所長あいさつ

農業総合研究センターは、平成17年度に、農業試験場、同庄内支場、園芸試験場、畜産試験場、養豚試験場の5つの試験研究機関を統合し、農業分野における中核的な研究機関として新たな体制のもとに発足しました。本年度で新体制後、7年目を迎えます。この間、つや姫(水稲)、紅きらり(さくらんぼ)、ファーストレディ(りんご)、メロウリッチ(西洋なし)など10の新品種を品種登録もしくは出願中であるほか、紫外線励起蛍光画像法による米の鮮度評価技術、ぶどう新品種シャインマスカットの省力的栽培法、えだまめの小型自動莢剥き機と剥き豆調製技術、県産種雄牛「平忠勝」の開発など、穀類から園芸作物、畜産までの幅広い分野で研究成果をあげて参りました。 山形県では、平成21年度に農林水産業元気再生戦略を策定し、現在、農林水産業を起点とする産出額の増大を目標に掲げ、様々な施策を総動員しております。

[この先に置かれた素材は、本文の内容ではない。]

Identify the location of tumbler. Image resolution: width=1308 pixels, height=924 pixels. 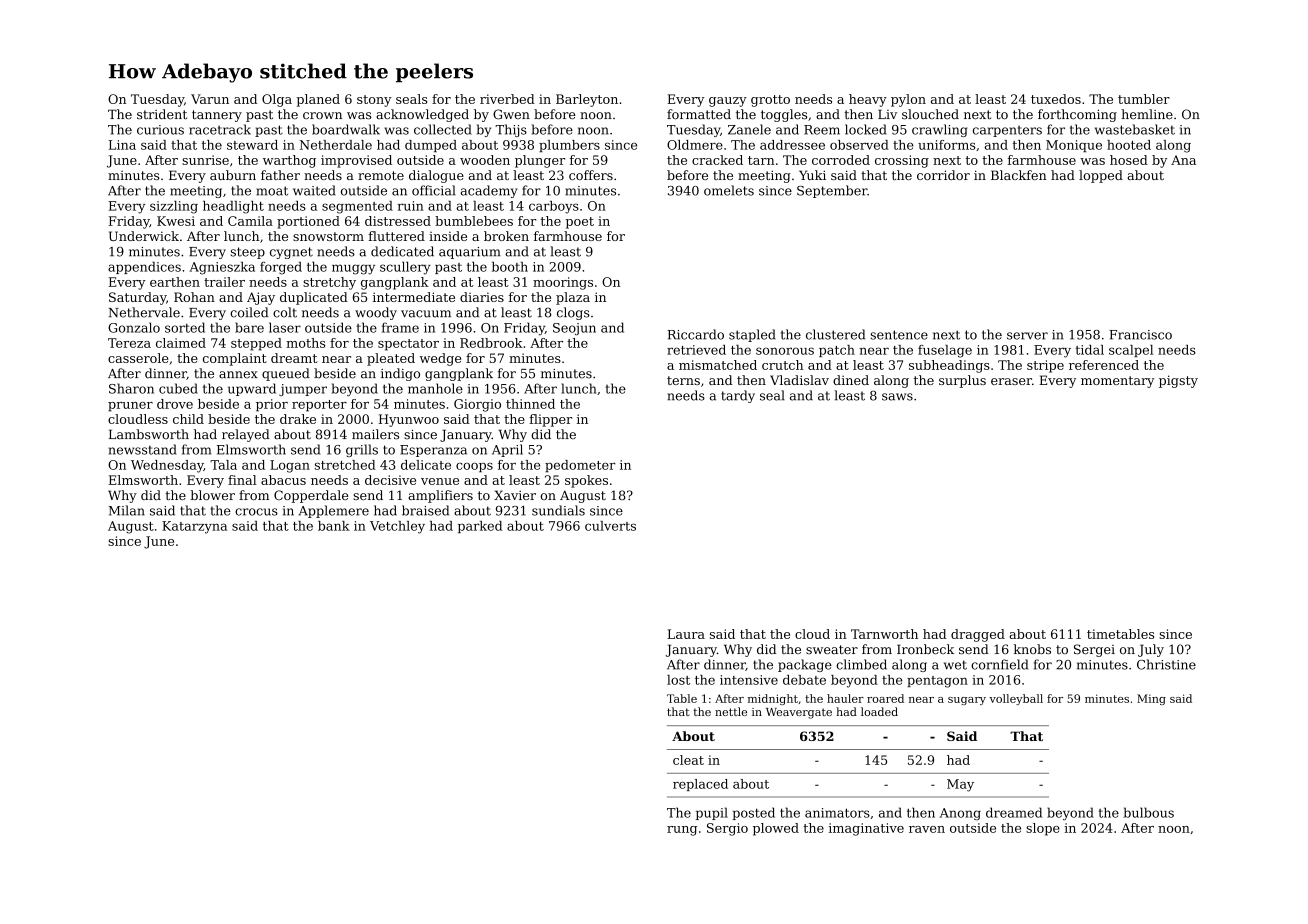
(1144, 99).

当センターにおいても、これら施策に即した効率的かつ戦略的な研究開発を推進するため、23年度においては、分野毎に関係研究者と施策担当者によるワーキンググループを設置し、技術的な課題の抽出や関連研究を加速するための取組を展開しているところです。 また、地元の山形大学農学部とは連携協定に基づいた様々な研究交流を展開しておりますが、今後とも、各大学や独法、民間との研究連携を強化しながら、セクターや組織の垣根を越えた分野融合型研究を積極的に推進し、農業の今後の新たな発展方向としての六次産業化の推進にいかに貢献していくかが課題であると考えております。 当センターが、本県の農業経営者や産地関係者、県民の皆様にとって、経営刷新や技術革新に向けた頼りになる研究拠点(砦)として、その機能を最大限に発揮できるよう、職員一同、なお一層の努力を重ねて参ります。今後とも、皆様方のご支援とご協力を賜りますようお願い申し上げます。